This is a blank space. It is like the wind blowing away the duckweed, or an eraser erasing lead characters. "Kong" (空) is pronounced with three tones and as an action, it means to "empty" something. "Bai" (白) is pronounced with one tone and represents a pure color under the sunlight, a clean and white appearance. Therefore, blank space can be said to mean "a white area of emptiness". Another interpretation is that "kong", as an adjective, means that a certain position is not occupied by anything, for example, "my wallet is empty". The meaning of blank space can then be said to be "the appearance of being unoccupied and clean". However, it is strange that there seems to be no connection between "kong" and "bai": the place of being unoccupied does not necessarily have to be white, it could also be dark and gloomy. The reason it is white is because it is filled with a clean background. The reason it is empty is because the original darkness has been cleared. For example, on a snowy day, the world is covered in clean white, but it is not exactly blank because there is snow everywhere; on a blank piece of paper, there is "blank space" everywhere because the paper is the background, unlike the snow which is the main character in the world at that moment.
Why talk about blank space? Because even though there is nothing to write about, the strange thing is that once words emerge, this blank space immediately ends: describing blank space fills the gaps between words. It is like two children chasing each other on two playgrounds, meaningless words trying to chase after the blank space within words, so I wrote them down. It seems that talking about blank space is always empty, because the real blank space has already been driven away by the words of the present moment, just like holding a lantern to capture the darkness in the night. But is it really like this? Could it be that words have omissions, and when we talk about anything, the words we use always take away the truth of that thing, leaving behind only the illusion of words?
Could such a situation occur? A person who has seen the sun tells a blind child about the sun - that radiant fireball? Hanging lanterns in the sky? The warm sunlight in the sky? From then on, the child keeps asking others, is the sun like a fireball? Is it like a lantern? Is it especially warm? He also made many jokes, such as asking if there is a sun under the stove when burning firewood, or if the sun passes by when the lantern is swaying. If the child learns to think abstractly, he may ask: in a world without light, does the black that envelops everything have its own sun?

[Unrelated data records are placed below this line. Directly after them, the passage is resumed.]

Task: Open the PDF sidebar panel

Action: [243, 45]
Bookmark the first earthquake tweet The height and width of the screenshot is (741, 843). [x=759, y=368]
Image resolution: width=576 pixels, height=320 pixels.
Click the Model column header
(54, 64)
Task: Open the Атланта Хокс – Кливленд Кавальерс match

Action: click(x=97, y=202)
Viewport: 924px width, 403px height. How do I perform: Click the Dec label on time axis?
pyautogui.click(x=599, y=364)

But are all these fallacies? Are they disasters that must be avoided? I don't think so. Even words that have no connection can, at the right time, express precise meanings and be understood by people.
In this way, describing blank space with words also has its meaning. At least in the most general context, the things that drive away blank space can also be used to represent the most general enrichment. And my words can at least reflect my spontaneous pursuit of blank space. In this way, the blind child can also chase the sun he cannot see between the words.

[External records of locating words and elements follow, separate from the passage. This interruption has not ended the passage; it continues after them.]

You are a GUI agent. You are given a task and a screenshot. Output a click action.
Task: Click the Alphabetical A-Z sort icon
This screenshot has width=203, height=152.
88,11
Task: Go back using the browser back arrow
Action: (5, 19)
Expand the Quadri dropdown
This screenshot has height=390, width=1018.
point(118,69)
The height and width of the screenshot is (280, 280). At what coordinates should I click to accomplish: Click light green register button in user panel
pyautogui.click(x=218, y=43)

But he doesn't necessarily fall into nothingness, because words have their own paths and indications, just like a map. The meaning of a map does not lie in accurately depicting the positions and forms of various places in real time and space according to a certain scale, and the meaning of a position does not lie in indicating the residence of something. What is the basis of so-called reality? Isn't it the thing that is constantly entangled by words?
The sun in a word is like a blank space enveloped by overlapping words - they describe the relationship between the sun and the surrounding things, describe the physics of the sun, the scenery of the sun, and so on. However, a real sun seems to provide no more than that. Can we find a separate sign for "sun" and correspond it to these overlapping words? If it is something other than the sun, how can we be sure that its relationship with the sun is unique and can provide us with indications? If it is the sun itself, then it cannot serve as a "sign" to provide any indications.

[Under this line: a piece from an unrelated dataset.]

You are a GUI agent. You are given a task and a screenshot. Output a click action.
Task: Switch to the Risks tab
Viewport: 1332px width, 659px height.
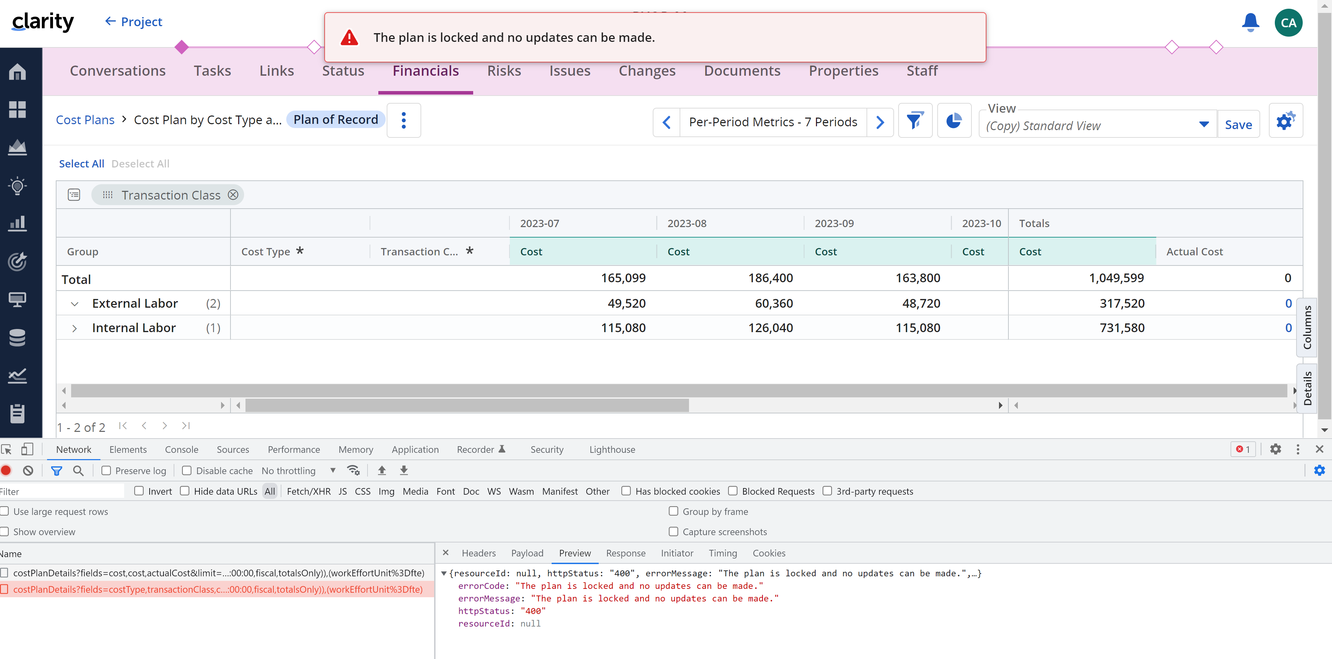tap(504, 71)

In the end, the real sun is just a blank space, a tension that persistently drives the overlapping words around it to the boundaries of facts: like an abyss, constantly attracting descriptive knowledge about it, and constantly excluding it, killing words with a certain truth.
But this kind of true blank space always surpasses any exact occupation, because it is precisely the phenomenon that "nothing can deprive this blank space except itself" that proves the reality of blank space.
What is the ideal? Isn't it a persistent rejection and containment of established reality? What is light? Isn't it a clarification and approach to darkness? But these judgments have a premise, which is that the determined object (equivalent to blank space, ideal, light, etc.) is unreachable. If the determined object itself is doubted, then the tension between it and the object should be discussed separately. Therefore, we need to ask about words themselves, whether such thinking is determined? Regarding the phenomenon of using words, regarding the fact that we are contemplating at this moment, it is at least self-evident (as long as we do not attempt to add additional meanings to it). It is like walking barefoot on the beach, the footprints are always there, waiting to be followed, studied, recorded, and interpreted.
What is a word? Isn't it the path formed by those footprints? "Sun" does not refer to the sun because there is a real sun, but because "sun" itself confirms our efforts to use words to reach the sun. Indeed, it is not real, it is empty, it does not possess even a thousandth of the brightness and warmth of the real sun, but it has its own meaning as itself.
Therefore, I say that this piece of writing may serve as a path to blank space, and become itself.